----- Excerpted text -----
Aside from that, here’s what I understood from the paper so far.
By predictive coding, they basically mean: take the structure of the computation graph (eg, the structure of the NN) and interpret it as a gaussian bayes net instead.
Calculating learning using only local information follows, therefore, from the general fact that bayes nets let you efficiently compute gradient descent (and some other rules, such as the EM algorithm) using only local information, so you don’t have to perform automatic differentiation on the whole network.
So the local computation of gradient descent isn’t surprising: it’s standard for graphical models, it’s just unusual for NNs. This is one reason why graphical models might be a better model of the brain than artificial neural networks.
The contribution of this paper is the nice correspondence between Gaussian bayes nets and NN backprop. I’m not really sure this should be exciting. It’s not like it’s useful for anything. If we were really excited about local learning rules, well, we already had some.
Maybe the tremendous success of backprop lends some fresh credibility to bayes nets due to this correspondence. IE, maybe we are supposed to make an inference like: “I know backprop on NNs can be super effective, so I draw the lesson that learning for bayes nets (at least Gaussian bayes nets) can also be super effective, at a 100x slowdown.” But this should have already been plausible, I claim. The machine learning community didn’t really put bayes nets and NNs side by side and find bayes nets horribly lacking in learning capacity. Rather, I think the 100x slowdown was the primary motivator: bayes nets eliminate the need for an extra automatic differentiation step, but at the cost of a more expensive inference algorithm.
In particular, someone might take this as evidence that the brain uses Gaussian networks in particular, because we now know Gaussian approximates backprop, and we know backprop is super effective. I think this would be a mistaken inference: I don’t think this provides much evidence that Gaussian bayes nets are especially intelligent compared to other Bayes nets.
-----
**Problem to work on:** Copy the predictive coding post word for word, from "Aside from that, here’s" to "bayes net instead.".
----- Raw data -----
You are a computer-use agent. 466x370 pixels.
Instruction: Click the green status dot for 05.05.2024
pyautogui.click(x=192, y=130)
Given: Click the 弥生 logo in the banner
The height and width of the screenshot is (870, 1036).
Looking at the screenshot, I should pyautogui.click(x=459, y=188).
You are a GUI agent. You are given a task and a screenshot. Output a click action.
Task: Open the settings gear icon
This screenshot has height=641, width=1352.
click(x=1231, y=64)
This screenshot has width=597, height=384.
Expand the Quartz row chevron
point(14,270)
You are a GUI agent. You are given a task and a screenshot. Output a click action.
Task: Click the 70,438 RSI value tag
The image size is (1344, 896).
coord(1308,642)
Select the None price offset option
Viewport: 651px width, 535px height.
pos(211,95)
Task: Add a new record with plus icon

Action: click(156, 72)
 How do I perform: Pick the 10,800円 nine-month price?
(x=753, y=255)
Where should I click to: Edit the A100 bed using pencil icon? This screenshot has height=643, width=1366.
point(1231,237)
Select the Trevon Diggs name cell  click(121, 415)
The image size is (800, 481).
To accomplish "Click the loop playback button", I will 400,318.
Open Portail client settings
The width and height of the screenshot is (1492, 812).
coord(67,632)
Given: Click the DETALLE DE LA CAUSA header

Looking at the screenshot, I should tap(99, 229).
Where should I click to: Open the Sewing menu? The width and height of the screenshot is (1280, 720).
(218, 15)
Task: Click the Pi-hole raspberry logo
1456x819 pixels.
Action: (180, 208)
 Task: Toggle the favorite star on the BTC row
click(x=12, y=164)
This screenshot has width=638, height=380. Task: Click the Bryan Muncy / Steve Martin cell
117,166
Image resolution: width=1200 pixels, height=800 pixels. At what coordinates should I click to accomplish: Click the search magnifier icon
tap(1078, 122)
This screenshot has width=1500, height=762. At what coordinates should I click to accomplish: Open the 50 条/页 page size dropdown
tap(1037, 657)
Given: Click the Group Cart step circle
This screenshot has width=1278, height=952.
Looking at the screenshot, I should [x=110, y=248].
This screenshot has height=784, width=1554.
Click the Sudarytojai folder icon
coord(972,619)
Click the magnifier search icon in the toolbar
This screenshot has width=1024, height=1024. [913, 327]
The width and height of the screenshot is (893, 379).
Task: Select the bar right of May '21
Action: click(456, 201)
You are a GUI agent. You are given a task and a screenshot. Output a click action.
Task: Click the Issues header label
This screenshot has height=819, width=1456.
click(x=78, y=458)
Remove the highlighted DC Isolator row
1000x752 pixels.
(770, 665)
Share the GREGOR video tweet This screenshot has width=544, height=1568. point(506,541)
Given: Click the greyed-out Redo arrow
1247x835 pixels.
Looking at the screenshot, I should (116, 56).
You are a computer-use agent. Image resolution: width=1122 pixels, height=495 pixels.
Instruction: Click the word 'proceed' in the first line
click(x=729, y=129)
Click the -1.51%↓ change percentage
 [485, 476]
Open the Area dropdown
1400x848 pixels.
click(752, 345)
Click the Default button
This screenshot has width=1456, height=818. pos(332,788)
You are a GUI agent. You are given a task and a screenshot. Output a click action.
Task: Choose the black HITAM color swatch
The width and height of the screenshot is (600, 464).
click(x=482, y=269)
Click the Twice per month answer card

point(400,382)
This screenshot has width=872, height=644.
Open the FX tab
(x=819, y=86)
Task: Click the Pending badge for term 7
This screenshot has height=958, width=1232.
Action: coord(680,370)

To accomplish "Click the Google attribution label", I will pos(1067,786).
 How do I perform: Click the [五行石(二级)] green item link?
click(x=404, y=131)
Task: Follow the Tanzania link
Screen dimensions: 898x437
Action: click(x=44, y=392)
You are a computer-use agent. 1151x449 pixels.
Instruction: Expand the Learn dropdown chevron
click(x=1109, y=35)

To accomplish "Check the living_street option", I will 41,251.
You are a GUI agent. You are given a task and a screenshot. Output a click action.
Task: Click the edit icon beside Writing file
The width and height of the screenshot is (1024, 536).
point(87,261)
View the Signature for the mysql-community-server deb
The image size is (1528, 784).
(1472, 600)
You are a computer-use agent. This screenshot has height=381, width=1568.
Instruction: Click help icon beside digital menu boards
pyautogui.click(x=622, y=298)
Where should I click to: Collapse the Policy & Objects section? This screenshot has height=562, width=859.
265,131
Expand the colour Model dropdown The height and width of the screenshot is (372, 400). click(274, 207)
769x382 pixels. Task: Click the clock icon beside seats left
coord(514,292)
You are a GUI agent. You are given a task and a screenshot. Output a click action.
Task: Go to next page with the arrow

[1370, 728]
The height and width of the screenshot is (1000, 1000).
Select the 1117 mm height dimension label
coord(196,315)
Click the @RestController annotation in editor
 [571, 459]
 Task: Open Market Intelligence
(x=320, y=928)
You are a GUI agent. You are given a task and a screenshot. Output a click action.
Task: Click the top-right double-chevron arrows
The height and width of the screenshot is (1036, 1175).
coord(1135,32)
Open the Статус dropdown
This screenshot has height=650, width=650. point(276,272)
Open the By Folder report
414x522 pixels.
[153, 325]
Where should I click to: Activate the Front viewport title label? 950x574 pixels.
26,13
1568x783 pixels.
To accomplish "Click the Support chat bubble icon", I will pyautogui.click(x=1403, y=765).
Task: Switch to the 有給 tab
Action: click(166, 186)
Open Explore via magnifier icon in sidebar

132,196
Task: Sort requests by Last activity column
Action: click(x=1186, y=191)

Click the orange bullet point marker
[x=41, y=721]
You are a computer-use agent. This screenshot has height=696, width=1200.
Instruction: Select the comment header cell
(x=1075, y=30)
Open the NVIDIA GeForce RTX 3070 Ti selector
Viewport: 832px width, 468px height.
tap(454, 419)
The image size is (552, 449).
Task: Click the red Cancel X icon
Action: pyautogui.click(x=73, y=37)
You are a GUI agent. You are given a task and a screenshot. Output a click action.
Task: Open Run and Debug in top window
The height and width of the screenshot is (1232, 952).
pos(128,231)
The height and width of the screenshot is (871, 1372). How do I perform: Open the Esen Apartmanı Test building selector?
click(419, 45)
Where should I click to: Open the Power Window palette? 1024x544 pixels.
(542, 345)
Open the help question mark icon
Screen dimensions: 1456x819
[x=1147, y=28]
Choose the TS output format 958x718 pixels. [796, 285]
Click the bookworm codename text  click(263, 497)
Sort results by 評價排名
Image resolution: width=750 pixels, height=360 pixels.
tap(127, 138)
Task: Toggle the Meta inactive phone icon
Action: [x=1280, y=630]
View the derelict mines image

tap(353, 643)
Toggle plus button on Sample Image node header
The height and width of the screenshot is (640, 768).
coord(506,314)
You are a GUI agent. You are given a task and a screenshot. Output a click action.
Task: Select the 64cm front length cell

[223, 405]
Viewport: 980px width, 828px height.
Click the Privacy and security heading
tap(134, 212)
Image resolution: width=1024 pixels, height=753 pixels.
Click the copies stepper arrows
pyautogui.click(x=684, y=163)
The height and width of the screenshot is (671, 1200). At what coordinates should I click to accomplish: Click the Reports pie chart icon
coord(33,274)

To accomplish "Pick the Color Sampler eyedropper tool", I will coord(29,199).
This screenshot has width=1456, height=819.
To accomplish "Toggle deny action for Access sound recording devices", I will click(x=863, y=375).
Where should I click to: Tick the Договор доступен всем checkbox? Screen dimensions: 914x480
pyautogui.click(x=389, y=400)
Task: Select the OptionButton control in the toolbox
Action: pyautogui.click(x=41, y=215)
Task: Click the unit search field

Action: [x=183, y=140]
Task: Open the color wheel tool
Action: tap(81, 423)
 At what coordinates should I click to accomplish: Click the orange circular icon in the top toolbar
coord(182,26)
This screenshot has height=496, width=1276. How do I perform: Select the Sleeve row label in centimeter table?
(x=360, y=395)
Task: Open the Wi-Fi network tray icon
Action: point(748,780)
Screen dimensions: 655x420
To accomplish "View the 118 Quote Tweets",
-----
**Solution for this exercise:**
Aside from that, here’s what I understood from the paper so far.
By predictive coding, they basically mean: take the structure of the computation graph (eg, the structure of the NN) and interpret it as a gaussian bayes net instead.